THE REQUEST ▸
Copy the following lines without any changes.

--- start of DATASET ENTRIES ---

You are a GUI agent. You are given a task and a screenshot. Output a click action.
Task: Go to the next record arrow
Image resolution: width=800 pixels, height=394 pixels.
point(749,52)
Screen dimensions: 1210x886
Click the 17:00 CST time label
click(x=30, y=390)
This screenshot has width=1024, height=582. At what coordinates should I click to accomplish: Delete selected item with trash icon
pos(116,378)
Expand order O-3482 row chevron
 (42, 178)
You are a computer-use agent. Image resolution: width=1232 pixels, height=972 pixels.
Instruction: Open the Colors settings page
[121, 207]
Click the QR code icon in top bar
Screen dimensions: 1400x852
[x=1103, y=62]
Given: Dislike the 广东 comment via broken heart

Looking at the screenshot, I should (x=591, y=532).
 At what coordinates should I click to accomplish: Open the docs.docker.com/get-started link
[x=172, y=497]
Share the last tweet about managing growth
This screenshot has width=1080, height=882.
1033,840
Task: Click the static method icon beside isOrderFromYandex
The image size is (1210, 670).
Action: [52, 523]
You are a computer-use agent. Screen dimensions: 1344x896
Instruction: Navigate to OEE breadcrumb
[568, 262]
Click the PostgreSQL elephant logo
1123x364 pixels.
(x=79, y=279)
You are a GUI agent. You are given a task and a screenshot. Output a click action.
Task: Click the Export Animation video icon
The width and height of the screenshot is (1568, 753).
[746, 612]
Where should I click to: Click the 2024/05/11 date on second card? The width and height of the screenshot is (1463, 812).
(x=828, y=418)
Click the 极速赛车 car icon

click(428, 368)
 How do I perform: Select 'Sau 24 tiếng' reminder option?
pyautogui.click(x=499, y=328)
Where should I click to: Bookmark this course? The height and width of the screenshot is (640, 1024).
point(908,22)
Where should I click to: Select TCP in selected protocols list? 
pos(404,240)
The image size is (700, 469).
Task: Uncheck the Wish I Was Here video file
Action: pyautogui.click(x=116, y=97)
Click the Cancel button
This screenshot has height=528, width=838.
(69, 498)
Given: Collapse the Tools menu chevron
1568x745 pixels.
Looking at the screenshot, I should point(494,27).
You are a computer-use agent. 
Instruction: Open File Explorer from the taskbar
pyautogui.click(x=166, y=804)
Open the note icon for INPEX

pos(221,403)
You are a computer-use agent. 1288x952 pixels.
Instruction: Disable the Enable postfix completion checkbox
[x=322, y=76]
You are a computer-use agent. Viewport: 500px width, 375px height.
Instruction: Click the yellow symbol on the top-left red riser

--- end of DATASET ENTRIES ---

ANSWER TO THE PROBLEM ▸
You are a GUI agent. You are given a task and a screenshot. Output a click action.
Task: Go to the next record arrow
Image resolution: width=800 pixels, height=394 pixels.
point(749,52)
Screen dimensions: 1210x886
Click the 17:00 CST time label
click(x=30, y=390)
This screenshot has width=1024, height=582. At what coordinates should I click to accomplish: Delete selected item with trash icon
pos(116,378)
Expand order O-3482 row chevron
 (42, 178)
You are a computer-use agent. Image resolution: width=1232 pixels, height=972 pixels.
Instruction: Open the Colors settings page
[121, 207]
Click the QR code icon in top bar
Screen dimensions: 1400x852
[x=1103, y=62]
Given: Dislike the 广东 comment via broken heart

Looking at the screenshot, I should (x=591, y=532).
 At what coordinates should I click to accomplish: Open the docs.docker.com/get-started link
[x=172, y=497]
Share the last tweet about managing growth
This screenshot has width=1080, height=882.
1033,840
Task: Click the static method icon beside isOrderFromYandex
The image size is (1210, 670).
Action: [52, 523]
You are a computer-use agent. Screen dimensions: 1344x896
Instruction: Navigate to OEE breadcrumb
[568, 262]
Click the PostgreSQL elephant logo
1123x364 pixels.
(x=79, y=279)
You are a GUI agent. You are given a task and a screenshot. Output a click action.
Task: Click the Export Animation video icon
The width and height of the screenshot is (1568, 753).
[746, 612]
Where should I click to: Click the 2024/05/11 date on second card? The width and height of the screenshot is (1463, 812).
(x=828, y=418)
Click the 极速赛车 car icon

click(428, 368)
 How do I perform: Select 'Sau 24 tiếng' reminder option?
pyautogui.click(x=499, y=328)
Where should I click to: Bookmark this course? The height and width of the screenshot is (640, 1024).
point(908,22)
Where should I click to: Select TCP in selected protocols list? 
pos(404,240)
The image size is (700, 469).
Task: Uncheck the Wish I Was Here video file
Action: pyautogui.click(x=116, y=97)
Click the Cancel button
This screenshot has height=528, width=838.
(69, 498)
Given: Collapse the Tools menu chevron
1568x745 pixels.
Looking at the screenshot, I should point(494,27).
You are a computer-use agent. 
Instruction: Open File Explorer from the taskbar
pyautogui.click(x=166, y=804)
Open the note icon for INPEX

pos(221,403)
You are a computer-use agent. 1288x952 pixels.
Instruction: Disable the Enable postfix completion checkbox
[x=322, y=76]
You are a computer-use agent. Viewport: 500px width, 375px height.
Instruction: Click the yellow symbol on the top-left red riser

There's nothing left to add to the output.